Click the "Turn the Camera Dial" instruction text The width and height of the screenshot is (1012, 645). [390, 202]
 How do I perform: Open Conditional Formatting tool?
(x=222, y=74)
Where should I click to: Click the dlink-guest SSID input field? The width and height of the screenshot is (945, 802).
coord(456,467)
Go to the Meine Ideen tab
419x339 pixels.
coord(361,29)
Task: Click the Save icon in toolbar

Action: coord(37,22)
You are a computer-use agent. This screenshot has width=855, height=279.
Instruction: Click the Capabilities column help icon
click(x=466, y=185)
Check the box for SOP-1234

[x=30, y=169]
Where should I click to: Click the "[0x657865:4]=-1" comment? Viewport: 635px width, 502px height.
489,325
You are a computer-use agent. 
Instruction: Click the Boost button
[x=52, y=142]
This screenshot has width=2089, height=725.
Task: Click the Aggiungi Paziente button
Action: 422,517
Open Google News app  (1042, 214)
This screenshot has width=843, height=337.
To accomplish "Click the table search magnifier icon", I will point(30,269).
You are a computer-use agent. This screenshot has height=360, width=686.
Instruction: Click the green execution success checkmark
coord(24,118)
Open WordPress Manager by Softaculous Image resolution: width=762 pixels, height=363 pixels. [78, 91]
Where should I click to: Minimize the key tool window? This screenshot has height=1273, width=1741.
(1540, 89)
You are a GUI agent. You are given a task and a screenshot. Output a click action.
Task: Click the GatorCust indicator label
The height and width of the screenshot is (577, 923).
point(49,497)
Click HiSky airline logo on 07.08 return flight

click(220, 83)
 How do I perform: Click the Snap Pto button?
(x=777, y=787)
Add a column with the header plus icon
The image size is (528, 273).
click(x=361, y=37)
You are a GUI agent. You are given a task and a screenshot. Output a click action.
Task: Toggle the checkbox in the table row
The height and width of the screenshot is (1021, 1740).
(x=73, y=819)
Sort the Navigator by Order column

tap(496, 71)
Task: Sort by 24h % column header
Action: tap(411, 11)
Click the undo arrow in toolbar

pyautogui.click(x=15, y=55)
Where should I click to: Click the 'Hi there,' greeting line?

> What to produce
Return the listing above word for word.

> Written reply
Click the "Turn the Camera Dial" instruction text The width and height of the screenshot is (1012, 645). [390, 202]
 How do I perform: Open Conditional Formatting tool?
(x=222, y=74)
Where should I click to: Click the dlink-guest SSID input field? The width and height of the screenshot is (945, 802).
coord(456,467)
Go to the Meine Ideen tab
419x339 pixels.
coord(361,29)
Task: Click the Save icon in toolbar

Action: coord(37,22)
You are a computer-use agent. This screenshot has width=855, height=279.
Instruction: Click the Capabilities column help icon
click(x=466, y=185)
Check the box for SOP-1234

[x=30, y=169]
Where should I click to: Click the "[0x657865:4]=-1" comment? Viewport: 635px width, 502px height.
489,325
You are a computer-use agent. 
Instruction: Click the Boost button
[x=52, y=142]
This screenshot has width=2089, height=725.
Task: Click the Aggiungi Paziente button
Action: 422,517
Open Google News app  (1042, 214)
This screenshot has width=843, height=337.
To accomplish "Click the table search magnifier icon", I will point(30,269).
You are a computer-use agent. This screenshot has height=360, width=686.
Instruction: Click the green execution success checkmark
coord(24,118)
Open WordPress Manager by Softaculous Image resolution: width=762 pixels, height=363 pixels. [78, 91]
Where should I click to: Minimize the key tool window? This screenshot has height=1273, width=1741.
(1540, 89)
You are a GUI agent. You are given a task and a screenshot. Output a click action.
Task: Click the GatorCust indicator label
The height and width of the screenshot is (577, 923).
point(49,497)
Click HiSky airline logo on 07.08 return flight

click(220, 83)
 How do I perform: Click the Snap Pto button?
(x=777, y=787)
Add a column with the header plus icon
The image size is (528, 273).
click(x=361, y=37)
You are a GUI agent. You are given a task and a screenshot. Output a click action.
Task: Toggle the checkbox in the table row
The height and width of the screenshot is (1021, 1740).
(x=73, y=819)
Sort the Navigator by Order column

tap(496, 71)
Task: Sort by 24h % column header
Action: tap(411, 11)
Click the undo arrow in toolbar

pyautogui.click(x=15, y=55)
Where should I click to: Click the 'Hi there,' greeting line?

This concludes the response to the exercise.